On this article I would like to give you some hints that might save you some time when dealing with the issue. In addition it will be useful for some articles I'm working on that will rely a lot on this piece of functionality.
First of all, for those of you that are not familiar with what this is all about, the figure below shows a ribbon action (Open with Explorer) that allows you to open a Windows Explorer window with the contents of that library. From there you will be able to interact with them or even to map it to a network drive so you can easily access it whenever you need it. Cool.

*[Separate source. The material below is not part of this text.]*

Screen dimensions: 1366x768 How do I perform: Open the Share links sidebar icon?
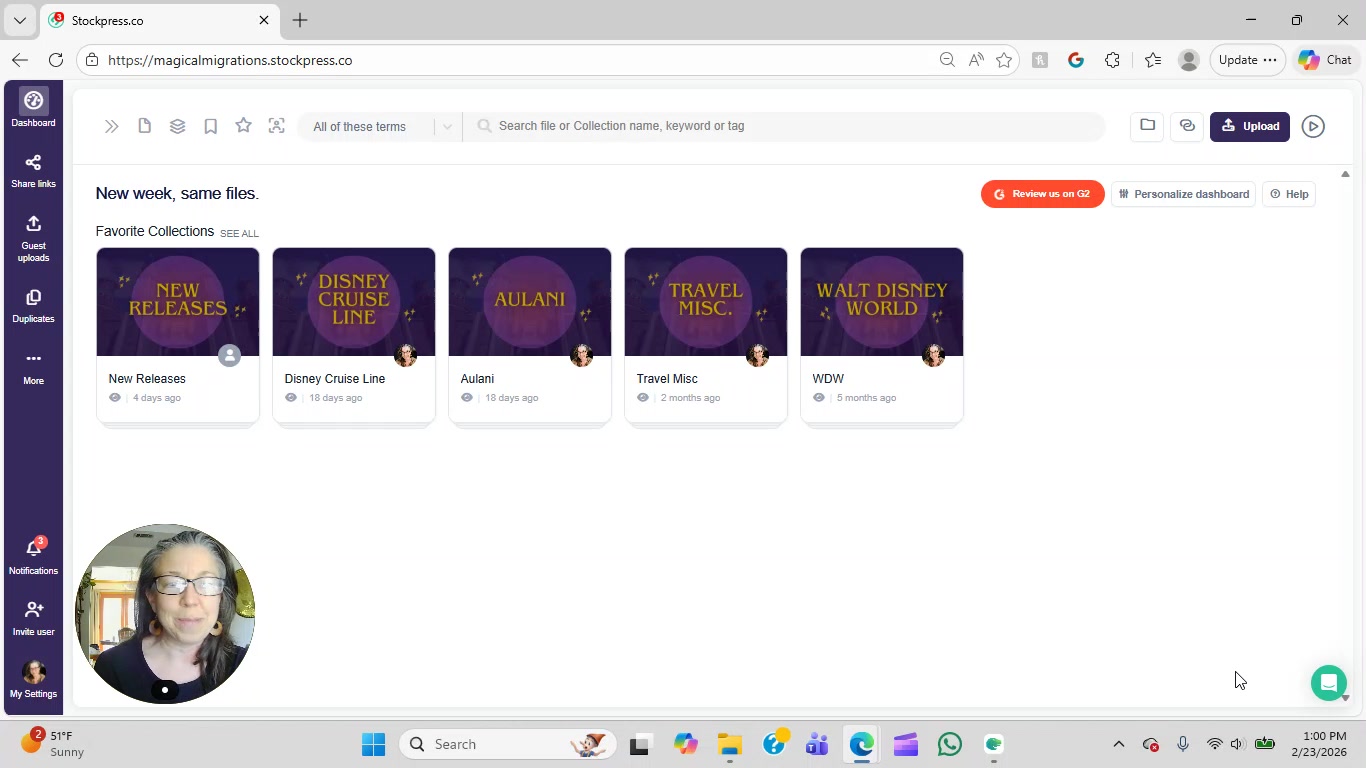[33, 170]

If you are familiar with the picture above, you will know that this button is disabled (or won't work) 9 out of 10 times. Why? because it depends on the operating system and on the internet browser you are using. It ONLY works on Internet Explorer and not in all versions. As of today (this might change in the future), if you are using Chrome, Firefox, Safari or even Edge, do not even try to make it work. And, even if you are using IE, you will have a great time trying to make it work in, for example, a Server's operating system like Windows 2008 or 2012. You will need to install the Desktop Experience feature and enable the WebClient service. I would rather recommend not doing that. Why would you need to use this feature in a server's operating system? Some of you will need this for development purposes but, as you will see in future posts, I will try to prevent you from doing it.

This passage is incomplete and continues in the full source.